**Fragmento del documento:**
+===+

Aplausos a lo que no se comprende
Se celebra la figura sin comprender del todo el contenido. Las mismas voces que hoy ensalzan a Bergoglio parecen olvidar que habló del aborto como un asesinato cometido por sicarios. Algunos olvidan -o desconocen- que, para la Iglesia, la defensa del pobre empieza por el más desvalido, y ése es el que aún no ha nacido.
Han pasado muchas cosas desde la muerte de Francisco. Desde el principio he querido desconectar del aluvión de vaticanistas súbitos —creyentes o no— que han encontrado en este pontificado la ocasión perfecta para decirnos, una vez más, cómo debería ser la Iglesia. Misión imposible. Hemos visto ya de todo: elogios de quienes jamás han pisado una iglesia, comparaciones forzadas, lecturas ideológicas, sentimentalismo travestido de lucidez.
Entre todo eso, lo que más perpleja me ha dejado ha sido una viñeta pretendidamente conmovedora en la que el Papa llega al Cielo y el demonio, con cara de ternura, le dice a Dios Padre: «Me gustaba hasta a mí». No quiero imaginar la reacción del finado si hubiera podido verla. O de cualquiera con un mínimo conocimiento de teología. Horror y ternura: la combinación posmoderna por excelencia.
Hay algo curioso en la forma en que ciertos sectores que rechazan de forma abierta la fe católica se han reconciliado con el pontificado de Francisco. No quiero analizar si esa simpatía es merecida ni si su recepción externa es justa o injusta. Solo me detengo en un hecho: se celebra la figura sin comprender del todo el contenido. Las mismas voces que hoy ensalzan a Bergoglio parecen olvidar que habló del aborto como un asesinato cometido por sicarios. Algunos olvidan -o directamente desconocen- que, para la Iglesia, la defensa del pobre empieza por el más desvalido, y ése es el que aún no ha nacido.

+===+

**Material de estudio:**
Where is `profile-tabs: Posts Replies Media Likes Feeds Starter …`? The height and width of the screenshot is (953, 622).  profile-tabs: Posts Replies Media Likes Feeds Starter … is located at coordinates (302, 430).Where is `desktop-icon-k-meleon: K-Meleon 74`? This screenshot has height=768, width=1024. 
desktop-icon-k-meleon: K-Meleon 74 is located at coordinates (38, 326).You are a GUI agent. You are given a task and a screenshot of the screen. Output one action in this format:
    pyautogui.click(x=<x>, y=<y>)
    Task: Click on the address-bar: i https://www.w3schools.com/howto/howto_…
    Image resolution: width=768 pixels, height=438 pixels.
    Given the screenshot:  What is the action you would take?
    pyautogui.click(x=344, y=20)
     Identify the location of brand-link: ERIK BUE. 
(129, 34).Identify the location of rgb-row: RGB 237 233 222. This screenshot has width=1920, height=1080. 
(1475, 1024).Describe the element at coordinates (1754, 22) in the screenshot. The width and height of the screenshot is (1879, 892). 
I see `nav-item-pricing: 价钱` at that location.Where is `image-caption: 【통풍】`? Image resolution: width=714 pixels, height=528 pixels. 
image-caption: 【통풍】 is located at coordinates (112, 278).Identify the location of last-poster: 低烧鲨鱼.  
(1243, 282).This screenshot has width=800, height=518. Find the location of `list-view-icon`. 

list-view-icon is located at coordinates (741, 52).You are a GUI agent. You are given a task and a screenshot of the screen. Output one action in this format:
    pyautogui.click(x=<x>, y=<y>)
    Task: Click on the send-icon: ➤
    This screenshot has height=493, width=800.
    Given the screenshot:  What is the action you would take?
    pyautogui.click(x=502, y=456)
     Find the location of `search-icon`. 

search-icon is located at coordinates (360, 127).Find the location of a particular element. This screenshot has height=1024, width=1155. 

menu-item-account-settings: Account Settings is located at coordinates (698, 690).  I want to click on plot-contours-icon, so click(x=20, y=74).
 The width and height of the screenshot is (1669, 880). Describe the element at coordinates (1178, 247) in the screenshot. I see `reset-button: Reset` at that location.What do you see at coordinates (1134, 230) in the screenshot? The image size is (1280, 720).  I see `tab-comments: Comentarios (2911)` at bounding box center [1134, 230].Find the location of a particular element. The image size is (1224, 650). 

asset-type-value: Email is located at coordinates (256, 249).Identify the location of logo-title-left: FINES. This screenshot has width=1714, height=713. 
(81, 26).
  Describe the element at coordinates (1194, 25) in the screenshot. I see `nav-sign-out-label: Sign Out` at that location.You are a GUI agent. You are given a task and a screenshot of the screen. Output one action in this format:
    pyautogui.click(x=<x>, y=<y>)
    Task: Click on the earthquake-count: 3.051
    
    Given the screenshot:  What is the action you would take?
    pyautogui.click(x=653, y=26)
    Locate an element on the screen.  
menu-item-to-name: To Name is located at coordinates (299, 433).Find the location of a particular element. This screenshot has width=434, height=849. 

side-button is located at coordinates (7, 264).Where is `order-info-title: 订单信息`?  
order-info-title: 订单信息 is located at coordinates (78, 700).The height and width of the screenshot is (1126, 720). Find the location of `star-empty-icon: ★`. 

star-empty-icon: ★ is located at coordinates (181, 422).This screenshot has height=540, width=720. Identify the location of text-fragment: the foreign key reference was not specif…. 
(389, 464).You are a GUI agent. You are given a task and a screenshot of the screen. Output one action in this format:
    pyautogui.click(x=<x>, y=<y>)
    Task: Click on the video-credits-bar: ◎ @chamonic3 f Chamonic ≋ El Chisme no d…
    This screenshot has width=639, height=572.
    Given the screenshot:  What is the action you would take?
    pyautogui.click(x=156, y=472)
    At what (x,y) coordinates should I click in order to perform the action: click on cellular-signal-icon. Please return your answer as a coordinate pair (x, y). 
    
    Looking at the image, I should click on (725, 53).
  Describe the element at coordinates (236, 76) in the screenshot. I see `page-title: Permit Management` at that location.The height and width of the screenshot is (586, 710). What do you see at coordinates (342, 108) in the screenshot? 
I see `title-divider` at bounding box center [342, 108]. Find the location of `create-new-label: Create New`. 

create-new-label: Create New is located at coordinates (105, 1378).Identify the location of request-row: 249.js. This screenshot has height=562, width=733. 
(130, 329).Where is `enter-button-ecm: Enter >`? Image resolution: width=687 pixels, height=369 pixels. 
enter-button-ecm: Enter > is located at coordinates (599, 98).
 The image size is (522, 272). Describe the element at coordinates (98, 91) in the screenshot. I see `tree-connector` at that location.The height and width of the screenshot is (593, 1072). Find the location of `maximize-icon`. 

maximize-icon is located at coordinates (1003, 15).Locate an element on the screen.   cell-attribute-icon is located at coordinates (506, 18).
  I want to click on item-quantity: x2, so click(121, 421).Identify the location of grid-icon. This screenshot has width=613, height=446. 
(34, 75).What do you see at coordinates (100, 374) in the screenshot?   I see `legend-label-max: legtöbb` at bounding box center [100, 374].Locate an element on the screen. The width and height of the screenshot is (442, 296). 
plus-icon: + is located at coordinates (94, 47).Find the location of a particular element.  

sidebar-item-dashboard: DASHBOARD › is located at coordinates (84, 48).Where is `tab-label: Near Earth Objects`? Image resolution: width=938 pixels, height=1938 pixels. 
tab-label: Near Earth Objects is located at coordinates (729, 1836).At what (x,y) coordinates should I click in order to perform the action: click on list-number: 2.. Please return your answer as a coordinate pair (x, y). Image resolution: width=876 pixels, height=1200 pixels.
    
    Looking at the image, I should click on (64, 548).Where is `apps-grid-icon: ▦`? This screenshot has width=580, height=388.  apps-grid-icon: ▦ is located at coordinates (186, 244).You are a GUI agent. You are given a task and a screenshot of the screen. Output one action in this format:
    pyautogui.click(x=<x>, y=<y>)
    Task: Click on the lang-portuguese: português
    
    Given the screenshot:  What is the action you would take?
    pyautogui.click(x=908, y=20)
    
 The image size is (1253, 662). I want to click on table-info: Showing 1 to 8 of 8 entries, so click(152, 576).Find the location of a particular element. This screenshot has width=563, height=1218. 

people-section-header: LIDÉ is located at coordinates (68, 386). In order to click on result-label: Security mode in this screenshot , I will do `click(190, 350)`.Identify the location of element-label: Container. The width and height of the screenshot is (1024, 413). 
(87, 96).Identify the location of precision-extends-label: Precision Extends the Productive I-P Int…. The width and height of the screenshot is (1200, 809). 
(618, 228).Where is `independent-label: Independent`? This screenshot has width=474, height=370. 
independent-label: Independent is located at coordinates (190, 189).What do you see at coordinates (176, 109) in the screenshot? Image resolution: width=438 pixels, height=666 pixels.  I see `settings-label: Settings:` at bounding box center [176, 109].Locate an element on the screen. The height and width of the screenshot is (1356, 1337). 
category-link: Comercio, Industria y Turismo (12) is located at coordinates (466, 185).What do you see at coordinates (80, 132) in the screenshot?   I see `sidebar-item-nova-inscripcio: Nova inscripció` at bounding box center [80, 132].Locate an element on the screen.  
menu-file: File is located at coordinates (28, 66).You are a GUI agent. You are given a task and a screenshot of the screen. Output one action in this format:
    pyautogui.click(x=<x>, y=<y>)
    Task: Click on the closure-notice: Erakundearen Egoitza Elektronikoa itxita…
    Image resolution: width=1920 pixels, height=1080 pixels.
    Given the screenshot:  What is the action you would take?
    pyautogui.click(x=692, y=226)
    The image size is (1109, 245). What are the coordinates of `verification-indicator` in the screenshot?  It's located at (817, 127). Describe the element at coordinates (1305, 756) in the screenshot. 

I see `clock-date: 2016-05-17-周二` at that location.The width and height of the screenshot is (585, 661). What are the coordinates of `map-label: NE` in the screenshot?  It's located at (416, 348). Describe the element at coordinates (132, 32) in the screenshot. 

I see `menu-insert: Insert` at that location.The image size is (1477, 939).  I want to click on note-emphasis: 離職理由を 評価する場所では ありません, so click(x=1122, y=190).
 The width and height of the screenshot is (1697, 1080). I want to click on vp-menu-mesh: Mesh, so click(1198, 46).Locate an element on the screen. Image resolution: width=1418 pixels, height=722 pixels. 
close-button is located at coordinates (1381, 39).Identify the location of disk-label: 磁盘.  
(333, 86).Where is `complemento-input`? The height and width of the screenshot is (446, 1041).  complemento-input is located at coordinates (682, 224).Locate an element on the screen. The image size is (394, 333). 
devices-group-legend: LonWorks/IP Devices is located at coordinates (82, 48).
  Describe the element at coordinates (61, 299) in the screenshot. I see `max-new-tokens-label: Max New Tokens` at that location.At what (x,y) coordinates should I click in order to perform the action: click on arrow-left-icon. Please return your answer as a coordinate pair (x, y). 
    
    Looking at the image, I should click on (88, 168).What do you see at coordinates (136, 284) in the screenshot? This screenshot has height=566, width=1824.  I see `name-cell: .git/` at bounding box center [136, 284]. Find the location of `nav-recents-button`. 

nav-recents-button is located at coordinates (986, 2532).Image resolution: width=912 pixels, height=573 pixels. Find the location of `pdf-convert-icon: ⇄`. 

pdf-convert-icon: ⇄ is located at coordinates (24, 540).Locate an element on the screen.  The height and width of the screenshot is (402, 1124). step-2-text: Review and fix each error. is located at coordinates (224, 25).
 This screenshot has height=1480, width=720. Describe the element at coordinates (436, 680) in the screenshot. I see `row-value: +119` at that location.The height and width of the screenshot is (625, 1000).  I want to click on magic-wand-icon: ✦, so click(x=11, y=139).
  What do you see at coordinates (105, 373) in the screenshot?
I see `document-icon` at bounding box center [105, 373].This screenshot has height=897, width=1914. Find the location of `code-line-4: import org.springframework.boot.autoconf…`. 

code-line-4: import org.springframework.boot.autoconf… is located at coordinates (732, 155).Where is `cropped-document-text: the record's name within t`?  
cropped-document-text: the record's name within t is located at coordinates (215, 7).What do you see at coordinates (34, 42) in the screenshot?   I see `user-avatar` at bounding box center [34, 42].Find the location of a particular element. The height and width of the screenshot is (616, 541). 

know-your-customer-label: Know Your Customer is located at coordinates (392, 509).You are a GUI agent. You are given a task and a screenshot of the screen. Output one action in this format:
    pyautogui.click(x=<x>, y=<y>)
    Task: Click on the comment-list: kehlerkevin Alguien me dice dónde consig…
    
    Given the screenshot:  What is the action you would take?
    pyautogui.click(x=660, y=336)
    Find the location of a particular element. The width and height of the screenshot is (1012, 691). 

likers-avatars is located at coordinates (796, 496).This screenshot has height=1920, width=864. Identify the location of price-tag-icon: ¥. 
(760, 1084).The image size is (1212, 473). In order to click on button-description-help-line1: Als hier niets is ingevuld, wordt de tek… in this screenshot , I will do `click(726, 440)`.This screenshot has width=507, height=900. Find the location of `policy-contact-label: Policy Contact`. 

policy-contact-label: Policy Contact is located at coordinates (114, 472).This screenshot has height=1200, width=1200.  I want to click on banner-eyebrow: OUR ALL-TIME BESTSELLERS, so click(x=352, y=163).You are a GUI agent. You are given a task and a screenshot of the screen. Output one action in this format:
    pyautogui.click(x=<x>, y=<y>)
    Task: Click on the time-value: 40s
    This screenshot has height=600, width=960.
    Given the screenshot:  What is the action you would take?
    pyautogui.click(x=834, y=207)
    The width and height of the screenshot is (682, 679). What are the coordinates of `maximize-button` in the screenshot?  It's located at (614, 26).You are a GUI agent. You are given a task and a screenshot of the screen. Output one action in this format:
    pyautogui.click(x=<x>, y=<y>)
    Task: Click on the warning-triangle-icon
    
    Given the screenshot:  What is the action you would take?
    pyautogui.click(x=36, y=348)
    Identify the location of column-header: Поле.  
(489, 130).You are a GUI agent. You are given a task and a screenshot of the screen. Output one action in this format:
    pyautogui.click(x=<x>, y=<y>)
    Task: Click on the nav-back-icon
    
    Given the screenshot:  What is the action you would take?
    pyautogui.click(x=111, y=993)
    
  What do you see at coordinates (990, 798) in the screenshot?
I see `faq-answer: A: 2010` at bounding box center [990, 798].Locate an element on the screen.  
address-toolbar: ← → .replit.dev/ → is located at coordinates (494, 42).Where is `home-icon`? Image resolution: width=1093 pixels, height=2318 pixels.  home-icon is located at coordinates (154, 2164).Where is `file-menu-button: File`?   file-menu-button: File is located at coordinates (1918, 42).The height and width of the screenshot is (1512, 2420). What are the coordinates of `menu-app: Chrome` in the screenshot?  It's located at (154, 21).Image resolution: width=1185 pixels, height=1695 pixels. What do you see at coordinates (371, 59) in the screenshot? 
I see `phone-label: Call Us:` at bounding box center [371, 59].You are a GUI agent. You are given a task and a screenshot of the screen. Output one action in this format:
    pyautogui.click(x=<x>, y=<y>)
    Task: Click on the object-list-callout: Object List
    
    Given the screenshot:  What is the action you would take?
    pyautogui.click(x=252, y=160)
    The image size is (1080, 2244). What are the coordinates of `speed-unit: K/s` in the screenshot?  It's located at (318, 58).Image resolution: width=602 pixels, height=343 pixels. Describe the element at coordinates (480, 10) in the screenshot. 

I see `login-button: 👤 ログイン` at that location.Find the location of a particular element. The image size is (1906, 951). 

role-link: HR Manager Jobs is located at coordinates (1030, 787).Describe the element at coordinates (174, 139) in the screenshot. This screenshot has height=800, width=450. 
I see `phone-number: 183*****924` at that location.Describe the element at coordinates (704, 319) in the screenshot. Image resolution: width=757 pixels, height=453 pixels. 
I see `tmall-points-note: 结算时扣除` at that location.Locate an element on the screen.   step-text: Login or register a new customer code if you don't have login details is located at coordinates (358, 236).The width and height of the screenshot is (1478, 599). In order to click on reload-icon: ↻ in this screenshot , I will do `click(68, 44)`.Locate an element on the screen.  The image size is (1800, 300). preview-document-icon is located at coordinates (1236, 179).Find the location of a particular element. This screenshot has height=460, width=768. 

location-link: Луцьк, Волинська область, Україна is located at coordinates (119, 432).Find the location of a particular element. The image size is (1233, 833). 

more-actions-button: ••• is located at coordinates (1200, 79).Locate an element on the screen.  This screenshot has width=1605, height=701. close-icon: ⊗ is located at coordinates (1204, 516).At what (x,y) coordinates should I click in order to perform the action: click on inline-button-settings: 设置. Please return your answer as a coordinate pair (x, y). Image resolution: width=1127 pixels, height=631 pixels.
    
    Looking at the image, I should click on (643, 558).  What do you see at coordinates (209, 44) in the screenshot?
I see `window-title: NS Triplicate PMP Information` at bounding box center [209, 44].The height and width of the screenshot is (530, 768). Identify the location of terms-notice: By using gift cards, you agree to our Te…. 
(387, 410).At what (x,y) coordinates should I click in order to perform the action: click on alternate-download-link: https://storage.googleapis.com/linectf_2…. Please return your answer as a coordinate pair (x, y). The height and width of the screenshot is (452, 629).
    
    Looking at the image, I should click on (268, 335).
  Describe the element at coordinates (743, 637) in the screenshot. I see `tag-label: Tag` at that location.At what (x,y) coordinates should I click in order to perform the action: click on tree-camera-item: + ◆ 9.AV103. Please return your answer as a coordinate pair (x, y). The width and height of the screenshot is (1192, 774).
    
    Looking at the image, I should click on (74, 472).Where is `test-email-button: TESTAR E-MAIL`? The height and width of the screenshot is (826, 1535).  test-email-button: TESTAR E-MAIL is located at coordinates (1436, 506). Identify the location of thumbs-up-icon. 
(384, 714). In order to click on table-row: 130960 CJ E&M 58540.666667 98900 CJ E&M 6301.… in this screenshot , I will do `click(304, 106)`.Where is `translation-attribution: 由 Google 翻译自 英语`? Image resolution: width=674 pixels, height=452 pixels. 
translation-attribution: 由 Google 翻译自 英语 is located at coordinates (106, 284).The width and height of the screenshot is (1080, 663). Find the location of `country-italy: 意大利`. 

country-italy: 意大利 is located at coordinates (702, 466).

+===+

**Tareas requeridas:**
1. Indica si cada afirmación concuerda con el artículo sobre el pontificado de Francisco y cita las palabras exactas que lo deciden: (a) quien escribe ha querido seguir de cerca a los vaticanistas súbitos; (b) en la viñeta, el demonio se dirige a Dios Padre; (c) quien escribe analiza si la simpatía hacia Francisco es merecida.
2. Resume en dos oraciones el artículo sobre el pontificado de Francisco.
3. Prosigue el artículo sobre el pontificado de Francisco a partir del punto en que se detiene.

**Respuestas dadas:**
1.
(a) No: «Desde el principio he querido desconectar del aluvión de vaticanistas súbitos».
(b) Sí: «el demonio, con cara de ternura, le dice a Dios Padre: «Me gustaba hasta a mí»».
(c) No: «No quiero analizar si esa simpatía es merecida».

2. Desde la muerte de Francisco han abundado quienes opinan sobre cómo debería ser la Iglesia, y entre ello ha destacado por su efecto desconcertante una viñeta en la que el demonio dice que el Papa le gustaba hasta a él. Ciertos sectores que rechazan la fe católica celebran la figura de Bergoglio sin comprender su contenido y olvidan que habló del aborto como un asesinato cometido por sicarios y que, para la Iglesia, la defensa del pobre empieza por el que aún no ha nacido.

3.
¿Por qué obvian algunos este choque de trenes fundamental entre la doctrina católica y la «moral» posmoderna? Se aplaude lo que se cree flexible, lo que suena amable, lo que parece menos incómodo. Se prefiere la caricia al mandamiento, la frase al catecismo. Pero ocurre que, en la Iglesia, la ternura sin verdad no es caridad sino caricatura.
Hace unas semanas se presentaba como un acto de gran valentía que una influencer confesara haber abortado con veinte años. El padre del no nacido era un famoso y adinerado presentador de TV, veintiún años mayor, con quien se casó un año más tarde. Con quien fue madre dos años después. La confesión fue aplaudida como un testimonio de libertad. No importó el contexto, ni la biografía, ni el hecho de que ese aborto no respondiera precisamente a la situación límite con la que se suele argumentar a favor de la eliminación de una criatura en el vientre materno (la niña de trece años violada por un batallón ruso, etc).
La pendiente resbaladiza se ha institucionalizado. Pocos repararon en el rostro de esa madre mientras contaba su historia, esa congoja apenas disimulada mientras hablaba de lo que quizá entendía como irreparable. ¿Nadie se pregunta por las consecuencias de trivializar la sexualidad? ¿Por las heridas que deja esa libertad sin dirección? El gesto fue aplaudido, sí. Pero a mí me conmovió de otro modo. Porque detrás de esa tristeza tal vez haya una pregunta que nadie quiso oír.
Gracias a Dios, la Iglesia sigue ahí, incómoda. Exigente. Diciendo lo que el mundo no está dispuesto a escuchar. Y ese escándalo, en lugar de provocar rechazo, parece despertar cierta fascinación ritual: no hay editorial progresista que no tenga ya una sección de espiritualidad; no hay medio generalista que no escriba columnas sobre la Iglesia en cada cónclave, cada sínodo, cada escándalo. ¿No resulta extraño tanto interés por una institución que se dice moribunda? ¿Qué necesidad hay de convencer a la Iglesia de que sea más moderna, más inclusiva, más líquida?
Tal vez porque en el fondo —aunque no se admita— se intuye que lo que dice la Iglesia no es del todo irrelevante. Tal vez porque se sospecha que, detrás de ese lenguaje que incomoda, hay una verdad que interpela. Tal vez porque, como decía Ratzinger, la Iglesia no vive de su prestigio social, sino de ser portadora de un escándalo: el escándalo de la cruz.
San Pablo lo escribió sin matices: «Predicamos a Cristo crucificado, escándalo para los judíos y necedad para los gentiles.» Nada ha cambiado. Y, sin embargo, esa locura sigue provocando interés. Incluso admiración. Incluso ternura.
Se aplaude lo que no se comprende. Se alaba lo que no se quiere obedecer. Y en ese aplauso mal entendido, tal vez —solo tal vez— hay una súplica encubierta.
Una súplica disfrazada de simpatía.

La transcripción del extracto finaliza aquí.